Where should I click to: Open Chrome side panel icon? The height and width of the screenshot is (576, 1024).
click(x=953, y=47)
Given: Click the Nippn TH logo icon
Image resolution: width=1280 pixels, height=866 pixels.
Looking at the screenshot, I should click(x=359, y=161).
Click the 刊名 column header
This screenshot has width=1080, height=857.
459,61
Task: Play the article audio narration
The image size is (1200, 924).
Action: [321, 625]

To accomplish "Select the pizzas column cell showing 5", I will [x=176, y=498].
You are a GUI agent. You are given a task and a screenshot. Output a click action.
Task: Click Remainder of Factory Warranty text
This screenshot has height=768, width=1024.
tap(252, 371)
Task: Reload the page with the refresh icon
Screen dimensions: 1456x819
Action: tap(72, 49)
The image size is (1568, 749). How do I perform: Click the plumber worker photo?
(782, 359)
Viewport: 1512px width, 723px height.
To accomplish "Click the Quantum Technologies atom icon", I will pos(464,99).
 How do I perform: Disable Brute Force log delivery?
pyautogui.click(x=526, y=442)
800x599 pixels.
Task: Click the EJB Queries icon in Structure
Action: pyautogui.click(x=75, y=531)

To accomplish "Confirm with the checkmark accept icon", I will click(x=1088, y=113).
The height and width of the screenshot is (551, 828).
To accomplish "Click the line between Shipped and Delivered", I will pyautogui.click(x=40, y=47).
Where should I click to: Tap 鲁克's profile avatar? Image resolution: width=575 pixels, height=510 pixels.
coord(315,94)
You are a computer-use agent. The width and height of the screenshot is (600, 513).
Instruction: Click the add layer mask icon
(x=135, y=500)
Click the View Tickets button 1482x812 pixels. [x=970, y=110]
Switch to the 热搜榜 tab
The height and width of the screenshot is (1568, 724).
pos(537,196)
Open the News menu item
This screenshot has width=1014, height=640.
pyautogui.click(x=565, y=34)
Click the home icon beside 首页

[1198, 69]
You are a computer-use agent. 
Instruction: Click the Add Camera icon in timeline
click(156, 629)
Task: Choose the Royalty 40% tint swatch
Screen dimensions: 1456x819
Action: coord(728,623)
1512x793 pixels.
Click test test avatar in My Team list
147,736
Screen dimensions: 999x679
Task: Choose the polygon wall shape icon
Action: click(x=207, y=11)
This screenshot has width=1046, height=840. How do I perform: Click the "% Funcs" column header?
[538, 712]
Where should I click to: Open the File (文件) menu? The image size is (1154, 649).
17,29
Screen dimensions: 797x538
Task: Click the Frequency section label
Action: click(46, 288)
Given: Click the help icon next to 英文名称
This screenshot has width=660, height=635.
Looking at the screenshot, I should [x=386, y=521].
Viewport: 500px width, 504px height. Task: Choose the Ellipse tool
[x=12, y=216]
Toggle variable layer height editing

> [Work instructions] The expected answer is an exact copy of the lines above, beginning at the line with "Task: Play the article audio narration" and ending at the line with "Viewport: 1512px width, 723px height.", with both ends in.

> [Answer for this exercise]
Task: Play the article audio narration
The image size is (1200, 924).
Action: [321, 625]

To accomplish "Select the pizzas column cell showing 5", I will [x=176, y=498].
You are a GUI agent. You are given a task and a screenshot. Output a click action.
Task: Click Remainder of Factory Warranty text
This screenshot has height=768, width=1024.
tap(252, 371)
Task: Reload the page with the refresh icon
Screen dimensions: 1456x819
Action: tap(72, 49)
The image size is (1568, 749). How do I perform: Click the plumber worker photo?
(782, 359)
Viewport: 1512px width, 723px height.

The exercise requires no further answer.